AR KARRIG GWENN AN ANKOU (suite)
Par Camille Saint-Martin
Face à toute cette agitation, le
jeune homme ne bougeait pas, un sourire narquois aux lèvres. Enfin, le maître
de maison se releva et, avec une terreur mal dissimulée, lui dit :
- Allez-vous en, monsieur, vous
en avez assez fait pour aujourd’hui. Et ne vous avisez plus de remettre les
pieds ici. Mon salon est un lieu d’échanges censés et non un rendez-vous de
satanistes fous !
Le jeune homme éclata de rire et
répondit :
- Ne cherchez pas à vous donner
une contenance, vos mains tremblent. Vous êtes terrorisés et il y a bien de
quoi. L’Ankou rôde parmi vous et personne ne sait derrière qui elle se
cache ; peut-être votre fille s’est-elle sentie visée par mes paroles et a
préféré jouer la comédie pour s’éviter la haine paternelle. Peut-être est-ce en
la personne de votre femme ou de l’abbé qui aurait retourné sa croix, ou bien
peut-être même de vous, que le Diable se cache. Pourquoi n’auriez-vous pas
invité une foule dans vos appartements pour mieux les entraîner dans un cercle
diabolique ? Mais, pardonnez-moi, je divague et je m’emporte. En tous les
ca, vous particulièrement, monsieur, êtes maudit et avec vous toutes votre
famille et vos amis, et la Terre entière ! Ha ha ha, vous aviez mésestimé
le pouvoir de l’Ankou et elle déteste que l’on se moque d’elle. Maintenant elle
veut se venger. Non, mademoiselle, ces larmes sont inutiles, il n’est plus
temps de vous lamenter, elle sera là d’un instant à l’autre. Vos ancêtres l’ont
subi avant vous : à vous maintenant de connaître le châtiment
suprême ! Sur ce, je vous laisse à votre triste sort !

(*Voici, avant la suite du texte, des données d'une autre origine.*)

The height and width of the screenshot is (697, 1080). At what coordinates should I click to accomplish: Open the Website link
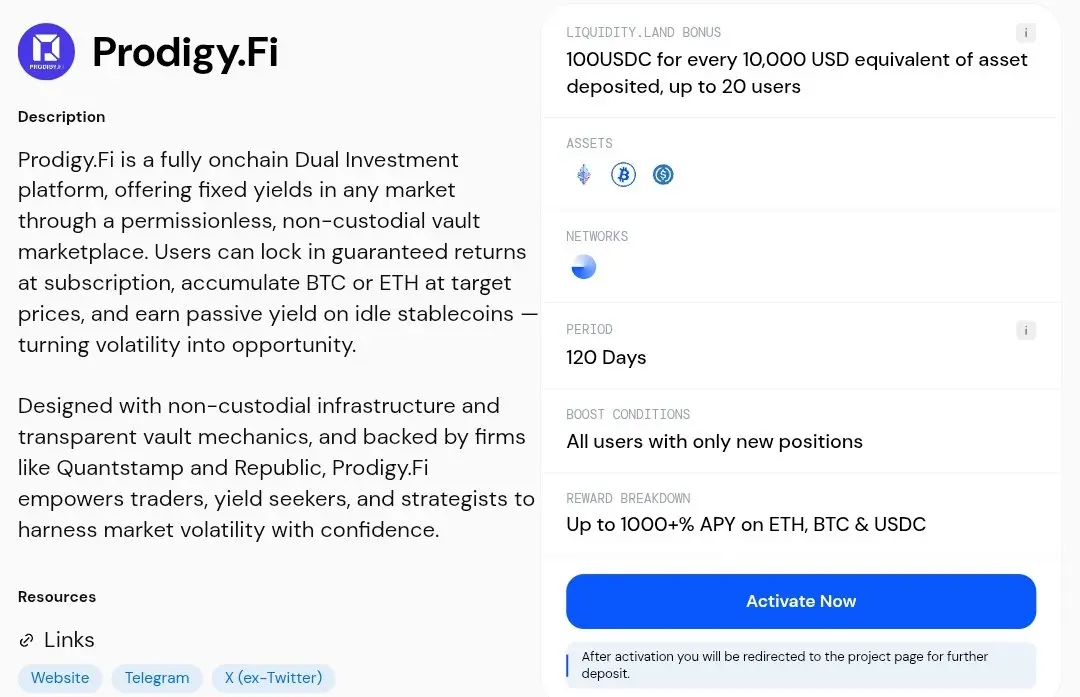click(60, 678)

Il salua, découvrant un peu plus
son étrange tatouage, et sortit. La panique s’était définitivement installée
dans l’assistance et ce départ ne soulagea personne.
De retour chez lui, l’obscure
prophète s’enferma dans son cabinet, s’assit à une superbe table Louis XVI
sculptée et dont le dessus était orné de cuir noir bordé de dorures, superbe à
l’image de ses appartements, et penchant sa mignonne tête brune, se mit à
écrire comme si de rien n’était. Il n’avait pas quitté son crucifix et
songeait, la plume au doigt, à ce qu’il venait de faire. Non, il fallait qu’il
se justifie, sinon les victimes allaient le prendre pour un fou. L’effet de son
discours serait alors raté et ces dernières recommenceraient à se moquer de
l’Ankou dont il voulait faire respecter la justice, seul garante sur Terre.
Certes, sa conduite était
indigne, il s’était emporté, mais comment aurait-il pu autrement supporter
l’infâme description du plus merveilleux maître qui existât à ses yeux ?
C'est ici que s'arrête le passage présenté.